摘要:
Background: The global rise of multidrug-resistant Gram-negative bacteria, particularly non-fermenting species and carbapenemase-producing Enterobacteriaceae, poses a significant challenge to hospital infection control. Methods: In this study, a total of 89 Acinetobacter spp. isolates, 14 Pseudomonas aeruginosa, and 14 carbapenem-resistant Enterobacteriaceae isolates were collected from patients in a tertiary hospital. Whole-genome sequencing and antimicrobial susceptibility testing were conducted. Resistance mechanisms and evolutionary relationships were analyzed using phylogenetic analysis and genetic context mapping.

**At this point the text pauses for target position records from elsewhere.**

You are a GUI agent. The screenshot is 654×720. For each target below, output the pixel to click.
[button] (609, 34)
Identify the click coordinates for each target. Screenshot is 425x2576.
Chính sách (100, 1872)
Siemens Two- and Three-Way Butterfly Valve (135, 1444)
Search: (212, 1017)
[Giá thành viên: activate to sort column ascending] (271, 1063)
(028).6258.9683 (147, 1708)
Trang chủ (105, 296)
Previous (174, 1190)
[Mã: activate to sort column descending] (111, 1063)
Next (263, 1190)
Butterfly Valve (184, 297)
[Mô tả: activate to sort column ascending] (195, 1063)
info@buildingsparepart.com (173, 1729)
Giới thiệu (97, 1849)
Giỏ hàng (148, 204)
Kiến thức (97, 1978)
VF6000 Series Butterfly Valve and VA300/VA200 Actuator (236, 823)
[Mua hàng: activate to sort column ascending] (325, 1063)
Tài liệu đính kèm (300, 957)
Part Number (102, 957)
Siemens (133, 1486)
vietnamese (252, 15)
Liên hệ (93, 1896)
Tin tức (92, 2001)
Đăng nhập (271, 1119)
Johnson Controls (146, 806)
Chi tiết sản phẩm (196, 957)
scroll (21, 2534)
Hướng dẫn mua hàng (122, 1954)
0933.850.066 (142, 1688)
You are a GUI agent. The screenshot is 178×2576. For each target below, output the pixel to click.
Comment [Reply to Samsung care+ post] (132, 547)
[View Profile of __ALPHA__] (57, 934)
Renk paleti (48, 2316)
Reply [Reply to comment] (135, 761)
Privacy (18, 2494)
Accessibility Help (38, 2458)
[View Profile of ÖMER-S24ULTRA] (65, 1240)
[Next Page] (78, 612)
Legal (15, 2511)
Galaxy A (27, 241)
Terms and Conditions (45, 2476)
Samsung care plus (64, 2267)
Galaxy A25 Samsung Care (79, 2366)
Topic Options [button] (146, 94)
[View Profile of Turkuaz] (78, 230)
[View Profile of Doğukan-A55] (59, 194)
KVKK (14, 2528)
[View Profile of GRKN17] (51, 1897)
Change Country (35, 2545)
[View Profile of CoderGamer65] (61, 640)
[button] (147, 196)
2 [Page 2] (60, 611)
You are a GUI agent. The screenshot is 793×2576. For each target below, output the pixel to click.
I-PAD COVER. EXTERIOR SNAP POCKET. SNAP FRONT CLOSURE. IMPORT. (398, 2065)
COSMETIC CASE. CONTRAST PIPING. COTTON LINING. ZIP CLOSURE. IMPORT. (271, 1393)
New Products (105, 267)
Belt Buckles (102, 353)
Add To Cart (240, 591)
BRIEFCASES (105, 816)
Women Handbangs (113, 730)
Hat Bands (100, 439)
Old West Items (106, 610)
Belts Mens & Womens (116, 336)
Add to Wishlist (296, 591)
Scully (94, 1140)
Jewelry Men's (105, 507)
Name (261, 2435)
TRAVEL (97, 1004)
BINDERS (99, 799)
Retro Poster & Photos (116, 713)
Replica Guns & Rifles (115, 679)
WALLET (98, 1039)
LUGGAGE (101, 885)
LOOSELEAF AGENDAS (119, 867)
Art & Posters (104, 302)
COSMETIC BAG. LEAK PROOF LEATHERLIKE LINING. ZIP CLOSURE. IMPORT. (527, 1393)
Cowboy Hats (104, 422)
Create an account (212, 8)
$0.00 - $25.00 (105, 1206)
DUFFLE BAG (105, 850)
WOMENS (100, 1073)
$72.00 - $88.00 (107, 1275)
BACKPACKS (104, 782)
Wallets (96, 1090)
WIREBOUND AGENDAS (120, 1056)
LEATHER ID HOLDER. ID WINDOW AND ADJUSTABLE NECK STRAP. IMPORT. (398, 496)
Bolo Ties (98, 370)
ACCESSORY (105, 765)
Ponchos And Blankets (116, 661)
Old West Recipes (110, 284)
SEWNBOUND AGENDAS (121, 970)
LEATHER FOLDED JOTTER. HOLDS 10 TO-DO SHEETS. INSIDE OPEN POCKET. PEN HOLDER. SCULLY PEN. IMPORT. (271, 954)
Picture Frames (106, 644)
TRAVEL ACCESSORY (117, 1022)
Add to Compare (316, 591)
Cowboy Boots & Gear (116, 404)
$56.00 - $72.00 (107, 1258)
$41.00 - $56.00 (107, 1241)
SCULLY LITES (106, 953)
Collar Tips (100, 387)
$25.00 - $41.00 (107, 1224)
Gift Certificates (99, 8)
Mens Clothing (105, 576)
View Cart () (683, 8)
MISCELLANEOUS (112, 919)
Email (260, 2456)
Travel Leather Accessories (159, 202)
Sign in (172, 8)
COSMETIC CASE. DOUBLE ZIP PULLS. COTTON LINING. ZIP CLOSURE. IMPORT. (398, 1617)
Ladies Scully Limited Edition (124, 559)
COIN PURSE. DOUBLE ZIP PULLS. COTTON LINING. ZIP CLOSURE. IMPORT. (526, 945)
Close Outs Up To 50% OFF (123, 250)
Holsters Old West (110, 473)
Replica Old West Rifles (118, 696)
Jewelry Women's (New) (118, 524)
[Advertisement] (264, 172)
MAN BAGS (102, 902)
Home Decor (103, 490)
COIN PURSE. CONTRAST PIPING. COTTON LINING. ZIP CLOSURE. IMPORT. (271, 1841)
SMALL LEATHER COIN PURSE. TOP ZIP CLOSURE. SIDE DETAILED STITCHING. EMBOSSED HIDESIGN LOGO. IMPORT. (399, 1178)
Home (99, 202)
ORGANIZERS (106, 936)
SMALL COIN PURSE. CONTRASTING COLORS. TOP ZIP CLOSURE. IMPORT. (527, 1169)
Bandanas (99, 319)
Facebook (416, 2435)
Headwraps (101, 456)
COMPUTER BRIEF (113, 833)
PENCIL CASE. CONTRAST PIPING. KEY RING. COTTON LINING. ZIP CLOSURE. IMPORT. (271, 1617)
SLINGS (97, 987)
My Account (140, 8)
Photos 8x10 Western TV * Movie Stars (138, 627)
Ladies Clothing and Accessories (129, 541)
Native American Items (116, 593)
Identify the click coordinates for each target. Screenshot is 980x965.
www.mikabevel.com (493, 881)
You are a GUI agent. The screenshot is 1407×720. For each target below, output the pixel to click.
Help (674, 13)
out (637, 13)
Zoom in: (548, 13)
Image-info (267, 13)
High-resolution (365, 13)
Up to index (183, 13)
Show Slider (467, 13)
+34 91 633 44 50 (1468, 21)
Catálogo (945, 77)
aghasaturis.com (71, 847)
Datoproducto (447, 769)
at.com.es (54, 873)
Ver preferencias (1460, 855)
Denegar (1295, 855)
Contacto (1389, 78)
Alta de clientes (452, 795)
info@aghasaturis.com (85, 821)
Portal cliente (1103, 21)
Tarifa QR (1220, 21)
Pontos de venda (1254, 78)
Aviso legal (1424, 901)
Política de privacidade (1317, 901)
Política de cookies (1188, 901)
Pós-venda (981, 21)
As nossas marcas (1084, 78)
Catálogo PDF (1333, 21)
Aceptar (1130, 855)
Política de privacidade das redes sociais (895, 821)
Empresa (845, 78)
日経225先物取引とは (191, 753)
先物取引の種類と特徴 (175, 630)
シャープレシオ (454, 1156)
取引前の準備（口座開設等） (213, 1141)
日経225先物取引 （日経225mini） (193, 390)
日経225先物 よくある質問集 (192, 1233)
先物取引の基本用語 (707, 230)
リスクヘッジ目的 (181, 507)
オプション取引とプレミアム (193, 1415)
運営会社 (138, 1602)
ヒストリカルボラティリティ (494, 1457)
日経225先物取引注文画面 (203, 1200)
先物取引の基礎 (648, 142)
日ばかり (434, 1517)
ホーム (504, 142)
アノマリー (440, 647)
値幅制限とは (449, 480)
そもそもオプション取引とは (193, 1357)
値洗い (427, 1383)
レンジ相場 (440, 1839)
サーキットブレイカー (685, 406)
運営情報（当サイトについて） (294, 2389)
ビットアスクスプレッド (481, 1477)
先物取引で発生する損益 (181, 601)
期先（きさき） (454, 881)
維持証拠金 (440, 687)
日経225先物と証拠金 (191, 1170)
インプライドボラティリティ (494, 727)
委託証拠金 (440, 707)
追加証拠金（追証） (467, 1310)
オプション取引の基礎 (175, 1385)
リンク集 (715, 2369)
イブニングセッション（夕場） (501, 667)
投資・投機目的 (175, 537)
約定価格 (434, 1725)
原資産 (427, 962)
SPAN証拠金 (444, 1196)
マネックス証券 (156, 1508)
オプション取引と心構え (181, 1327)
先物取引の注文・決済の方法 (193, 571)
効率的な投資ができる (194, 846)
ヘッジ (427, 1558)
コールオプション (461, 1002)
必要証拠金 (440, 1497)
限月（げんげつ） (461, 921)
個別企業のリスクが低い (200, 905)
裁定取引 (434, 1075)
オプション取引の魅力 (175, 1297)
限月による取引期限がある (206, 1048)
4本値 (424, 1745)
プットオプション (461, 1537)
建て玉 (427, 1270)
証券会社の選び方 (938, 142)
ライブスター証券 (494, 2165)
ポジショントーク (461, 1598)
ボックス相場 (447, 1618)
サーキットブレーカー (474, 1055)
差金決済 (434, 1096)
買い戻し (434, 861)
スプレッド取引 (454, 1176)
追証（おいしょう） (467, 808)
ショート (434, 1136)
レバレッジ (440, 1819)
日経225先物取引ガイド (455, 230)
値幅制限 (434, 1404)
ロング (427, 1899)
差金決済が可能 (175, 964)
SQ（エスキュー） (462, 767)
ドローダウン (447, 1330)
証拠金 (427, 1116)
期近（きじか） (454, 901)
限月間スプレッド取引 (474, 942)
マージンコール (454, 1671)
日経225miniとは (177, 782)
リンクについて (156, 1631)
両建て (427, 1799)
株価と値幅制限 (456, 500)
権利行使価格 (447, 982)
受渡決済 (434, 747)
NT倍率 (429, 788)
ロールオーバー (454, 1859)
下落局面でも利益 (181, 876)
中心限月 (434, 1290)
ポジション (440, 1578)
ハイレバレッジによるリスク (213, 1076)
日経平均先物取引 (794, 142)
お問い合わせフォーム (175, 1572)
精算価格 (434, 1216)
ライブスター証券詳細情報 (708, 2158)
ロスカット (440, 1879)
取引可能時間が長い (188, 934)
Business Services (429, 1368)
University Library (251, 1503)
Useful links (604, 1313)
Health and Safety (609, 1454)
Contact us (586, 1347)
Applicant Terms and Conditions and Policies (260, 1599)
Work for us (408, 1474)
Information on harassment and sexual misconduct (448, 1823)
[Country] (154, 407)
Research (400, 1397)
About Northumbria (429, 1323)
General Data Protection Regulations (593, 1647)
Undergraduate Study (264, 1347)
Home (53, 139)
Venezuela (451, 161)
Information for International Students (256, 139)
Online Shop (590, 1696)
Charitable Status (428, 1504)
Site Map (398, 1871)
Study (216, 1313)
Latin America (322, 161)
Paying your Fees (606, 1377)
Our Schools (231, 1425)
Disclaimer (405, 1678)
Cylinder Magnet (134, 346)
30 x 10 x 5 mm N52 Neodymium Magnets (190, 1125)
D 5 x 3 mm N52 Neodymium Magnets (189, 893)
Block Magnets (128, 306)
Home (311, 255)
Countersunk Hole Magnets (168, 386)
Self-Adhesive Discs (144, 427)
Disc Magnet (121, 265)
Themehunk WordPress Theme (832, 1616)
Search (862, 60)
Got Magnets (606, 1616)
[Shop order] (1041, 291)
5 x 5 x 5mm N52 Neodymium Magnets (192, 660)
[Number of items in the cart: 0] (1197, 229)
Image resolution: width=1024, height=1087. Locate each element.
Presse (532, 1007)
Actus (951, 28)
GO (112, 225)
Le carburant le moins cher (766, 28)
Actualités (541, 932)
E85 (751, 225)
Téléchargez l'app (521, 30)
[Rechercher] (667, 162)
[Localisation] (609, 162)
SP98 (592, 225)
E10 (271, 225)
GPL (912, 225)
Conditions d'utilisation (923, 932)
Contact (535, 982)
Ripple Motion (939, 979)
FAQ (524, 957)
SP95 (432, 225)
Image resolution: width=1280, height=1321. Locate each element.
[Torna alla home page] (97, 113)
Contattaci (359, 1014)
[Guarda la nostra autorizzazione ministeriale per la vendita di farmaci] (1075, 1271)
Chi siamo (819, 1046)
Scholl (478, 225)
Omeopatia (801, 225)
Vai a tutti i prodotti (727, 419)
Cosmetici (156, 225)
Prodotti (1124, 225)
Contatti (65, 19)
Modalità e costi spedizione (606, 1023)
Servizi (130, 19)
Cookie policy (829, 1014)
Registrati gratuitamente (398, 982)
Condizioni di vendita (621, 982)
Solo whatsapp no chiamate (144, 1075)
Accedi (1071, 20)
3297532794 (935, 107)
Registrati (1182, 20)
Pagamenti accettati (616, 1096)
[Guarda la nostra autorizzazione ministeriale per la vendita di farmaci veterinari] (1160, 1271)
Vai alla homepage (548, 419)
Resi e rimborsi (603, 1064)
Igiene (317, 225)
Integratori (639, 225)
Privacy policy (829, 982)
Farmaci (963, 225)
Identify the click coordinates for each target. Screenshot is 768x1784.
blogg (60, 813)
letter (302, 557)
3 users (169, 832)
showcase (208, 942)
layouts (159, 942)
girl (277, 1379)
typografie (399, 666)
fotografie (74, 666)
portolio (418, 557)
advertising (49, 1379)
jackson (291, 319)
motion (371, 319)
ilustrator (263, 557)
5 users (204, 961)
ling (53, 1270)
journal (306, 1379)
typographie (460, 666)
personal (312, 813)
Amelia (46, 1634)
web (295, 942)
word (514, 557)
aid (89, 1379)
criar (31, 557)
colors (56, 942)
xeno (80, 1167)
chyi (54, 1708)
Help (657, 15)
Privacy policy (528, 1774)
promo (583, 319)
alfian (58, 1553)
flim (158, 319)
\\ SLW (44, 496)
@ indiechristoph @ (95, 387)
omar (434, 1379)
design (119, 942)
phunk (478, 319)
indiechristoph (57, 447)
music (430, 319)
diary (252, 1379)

Results: Among the non-fermenting isolates, A. baumannii exhibited high resistance to carbapenems, clustering into distinct clonal groups enriched with genes associated with biofilm formation and virulence genes. P. aeruginosa isolates harbored fewer resistance genes but carried notable mutations in the efflux pump systems and the oprD gene. In Enterobacteriaceae, four blaNDM alleles were identified within a conservative structural sequence, while blaKPC-2 was located in a non-Tn4401 structure flanked by IS481- and IS1182-like insertion sequences. Phylogenetic analysis revealed that blaNDM-positive E. coli strains were closely related to susceptible lineages, indicating horizontal gene transfer. Conversely, K. pneumoniae isolates harboring blaKPC-2 formed a tight clonal cluster, suggesting clonal expansion. Conclusions: The study reveals distinct transmission patterns between resistance genes: horizontal dissemination of blaNDM and clonal expansion of blaKPC-2 in K. pneumoniae. These findings emphasize the need for resistance-gene-specific genomic surveillance and infection control strategies to prevent further nosocomial dissemination.